In January, 1993, Len and his wife Jean, left Alberta to retire in a house they had purchased a few years earlier in Nanoose Bay. Now with more free time on his hands and at home rather than the highway, he took up playing the sports he enjoyed or never had enough time for during his working life – softball, golf, curling, skating and X country skiing.
Joining PGOSA in 1996, he has been very active in many of the sporting events they offer. He played slow pitch softball for 18 years, rotating through a variety of infield/outfield positions and has curled for 20 years as a regular in the PGOSA house league at the Parksville Curling Club. Still sliding out and throwing “out of the hack” while looking like a pro, he can hit the broom and place the rock where the skip called for it. He teammates yell, “Another one just the same as before, Len,” as he throws his lead rocks.

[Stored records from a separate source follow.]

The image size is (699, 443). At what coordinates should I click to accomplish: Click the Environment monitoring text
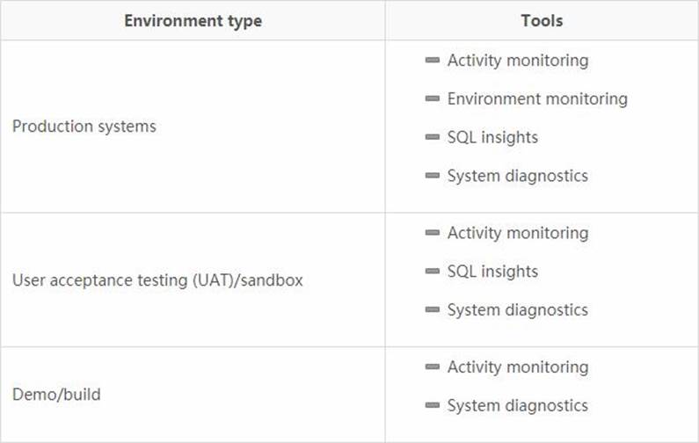click(537, 99)
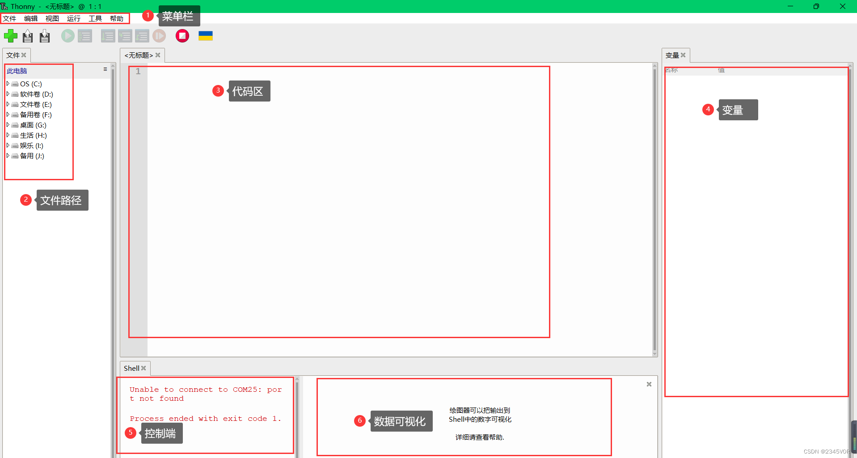Screen dimensions: 857x458
Task: Select the debug current script icon
Action: click(84, 36)
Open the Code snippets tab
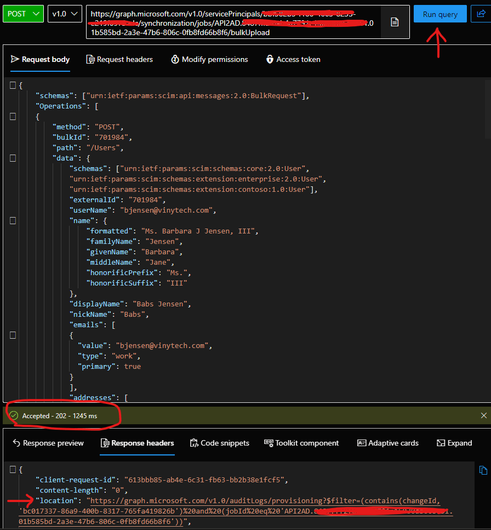Viewport: 491px width, 530px height. pos(219,443)
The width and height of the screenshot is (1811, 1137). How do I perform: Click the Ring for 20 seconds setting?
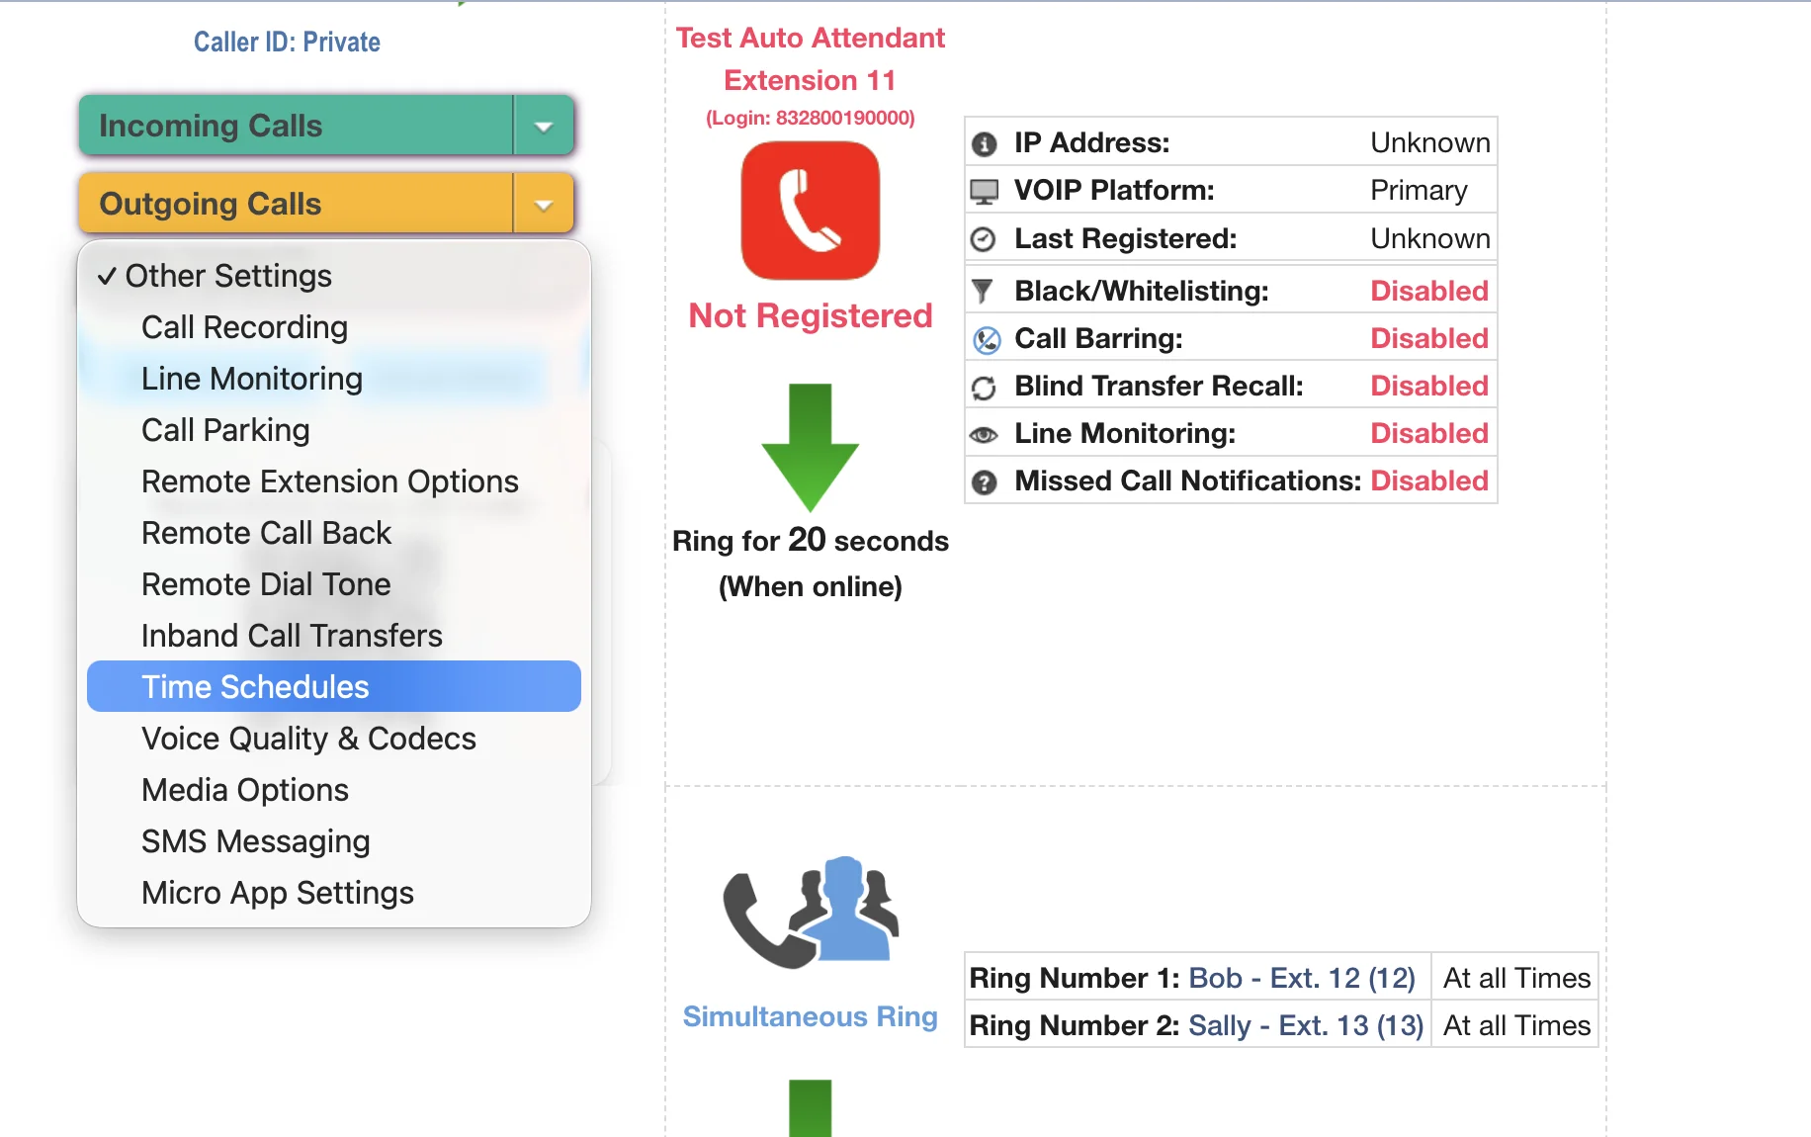pos(810,541)
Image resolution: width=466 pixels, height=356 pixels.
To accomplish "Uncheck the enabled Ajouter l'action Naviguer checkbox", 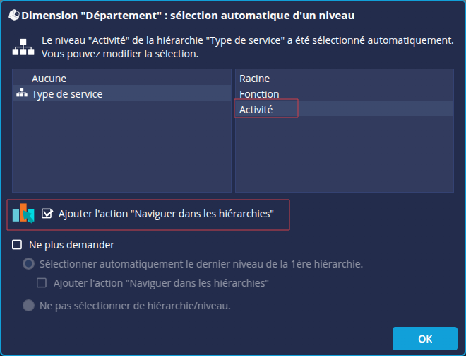I will 47,213.
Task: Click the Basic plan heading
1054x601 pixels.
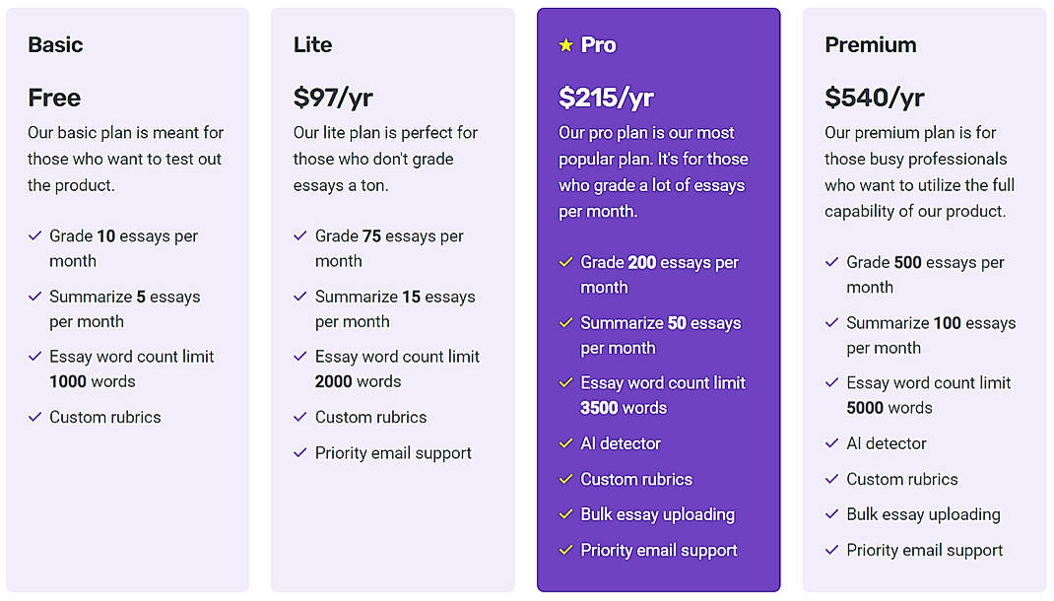Action: (x=55, y=44)
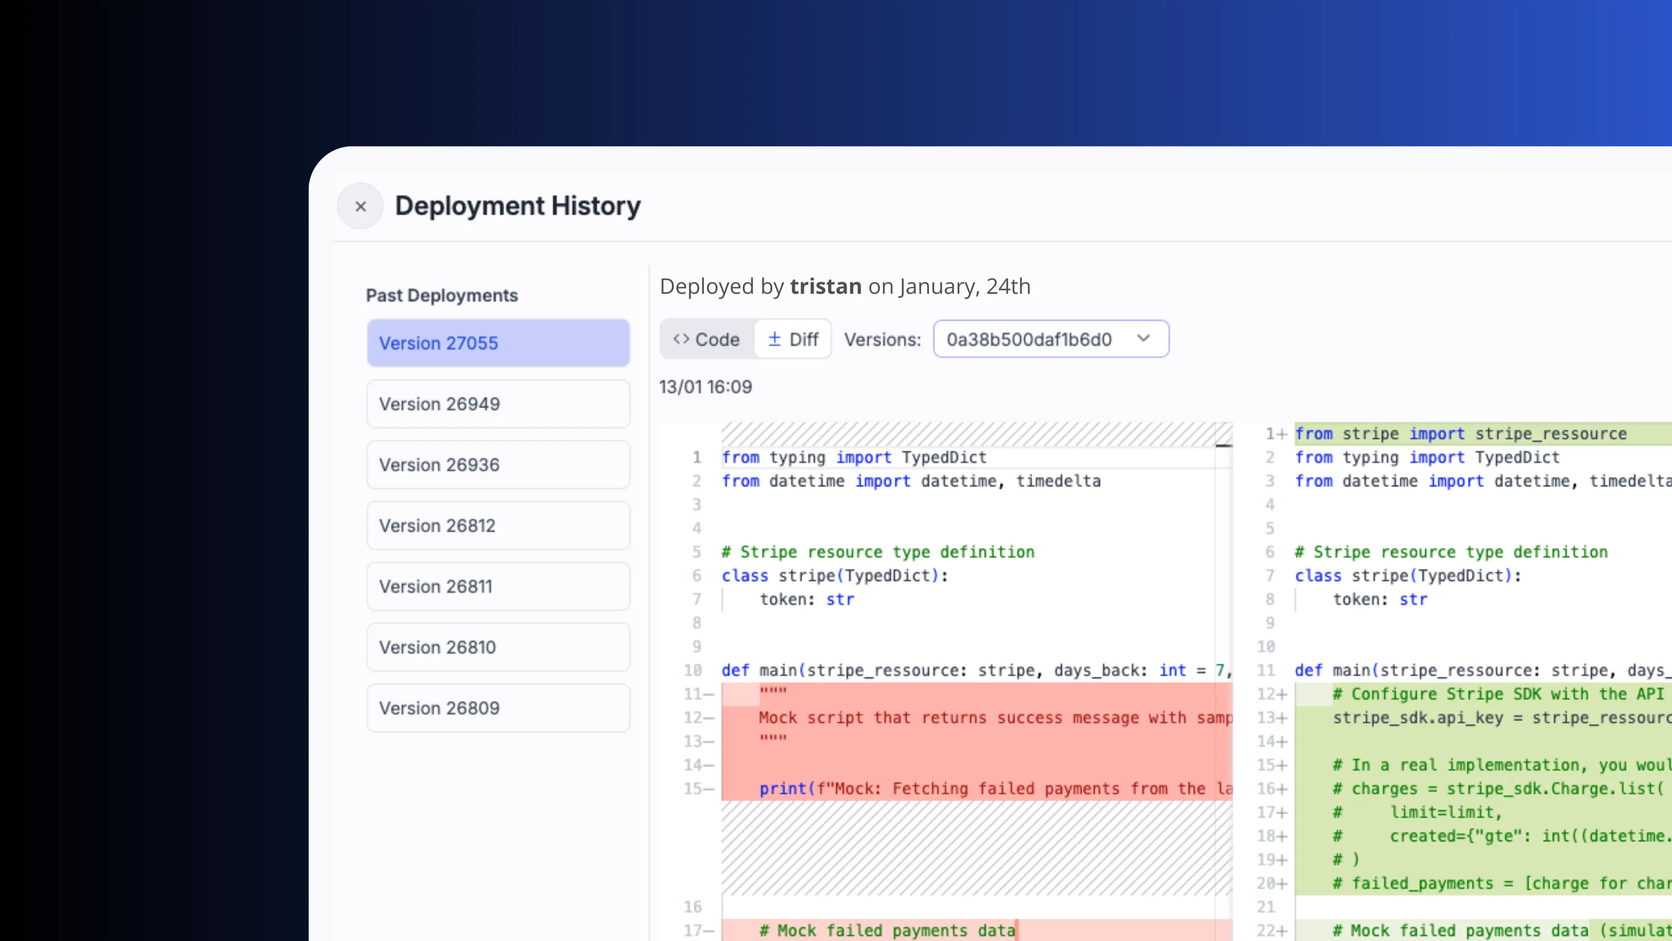The image size is (1672, 941).
Task: Click the plus-minus icon on the Diff button
Action: tap(774, 338)
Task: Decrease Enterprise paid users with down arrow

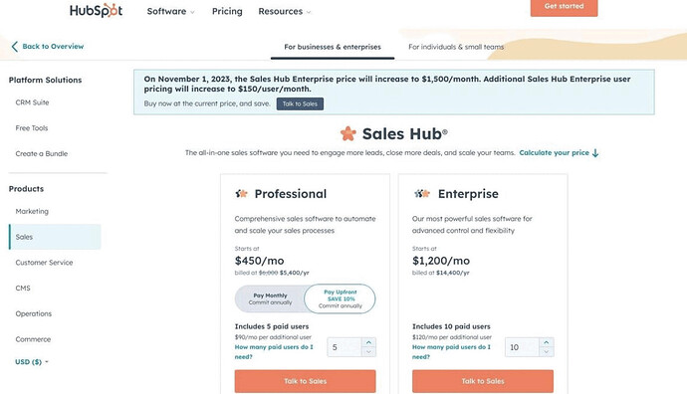Action: pyautogui.click(x=546, y=351)
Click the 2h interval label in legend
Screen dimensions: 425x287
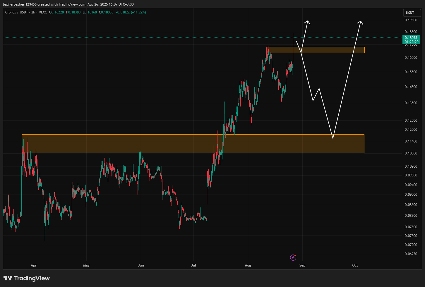click(33, 12)
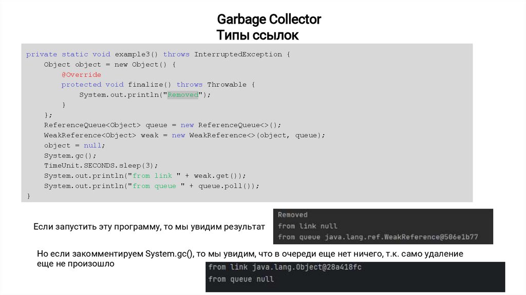This screenshot has width=526, height=295.
Task: Click the WeakReference declaration code line
Action: pyautogui.click(x=184, y=135)
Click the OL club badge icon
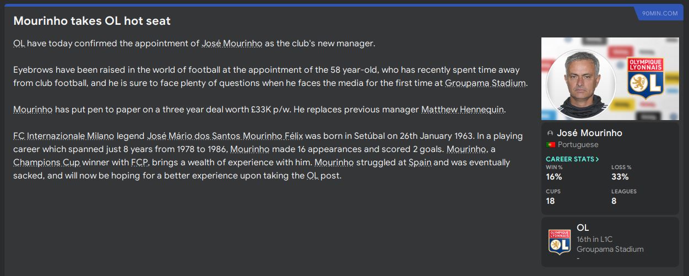The height and width of the screenshot is (276, 689). (x=559, y=242)
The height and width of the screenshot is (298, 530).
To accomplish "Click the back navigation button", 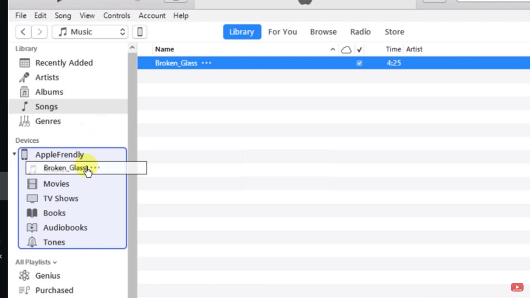I will point(23,32).
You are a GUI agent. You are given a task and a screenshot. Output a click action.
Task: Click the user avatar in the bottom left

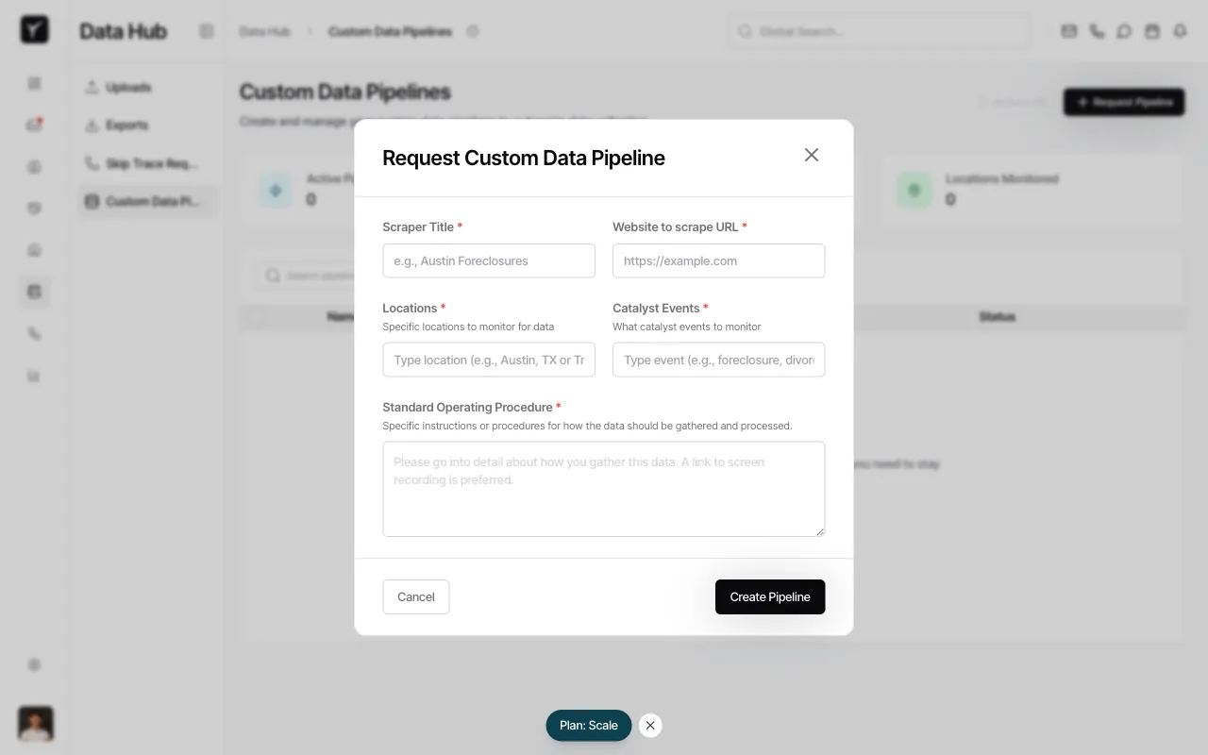(x=35, y=724)
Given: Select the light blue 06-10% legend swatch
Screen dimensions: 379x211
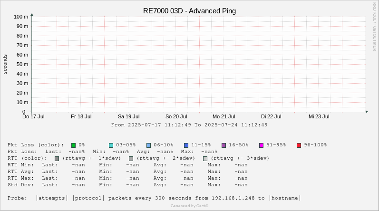Looking at the screenshot, I should pyautogui.click(x=149, y=145).
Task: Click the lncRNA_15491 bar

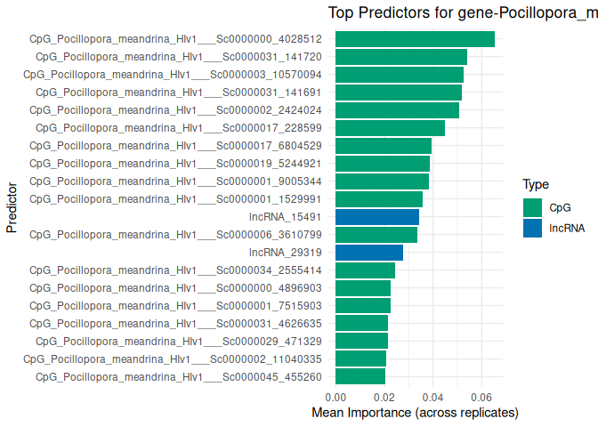Action: pos(377,217)
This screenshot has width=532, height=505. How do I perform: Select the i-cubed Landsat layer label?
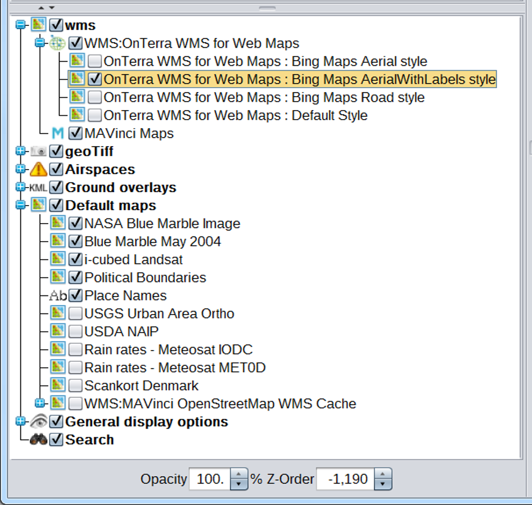(x=133, y=260)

Len took up a new physical challenge at the age of 70 – learning to ice skate. He skated for 20 seasons but gave up that activity after a nasty fall last winter that sent him to the Urgent Care facility in Parksville for treatment. A favorite sport of his in the warmer spring and summer months is golf. He plays golf almost daily in Alberta when he makes an annual visit to see family during the month of June and frequently visits some of our own nine whole courses with family and friends. When asked if he uses an electric or motorized cart he says, “No way, I’ve always walked the course and that’s the way golf was meant to be played.” His driving distance off the tee has diminished over the years but his accuracy hasn’t and his love for the game is still very evident. This past season he played approximately 500 holes of golf – quite an accomplishment for a 90 year old!!
In his large and rural style backyard, his hobbies are well displayed as he cuts and stacks his own firewood for the wood burning stove and keeps the yard’s decour interesting with home-made furniture, a furnished gazebo, and animals, figurines he has carved out of fruit or arbutus wood. When asked what his secret was for longevity and living an active, healthy lifestyle he replied, “Never give up – eat, drink and be merry!” As one who never shied away from hard work and who has kept himself busy and physically active his entire life, Len is a true inspiration to all of us. Oh, to be so full of life and enjoying oneself during retirement years!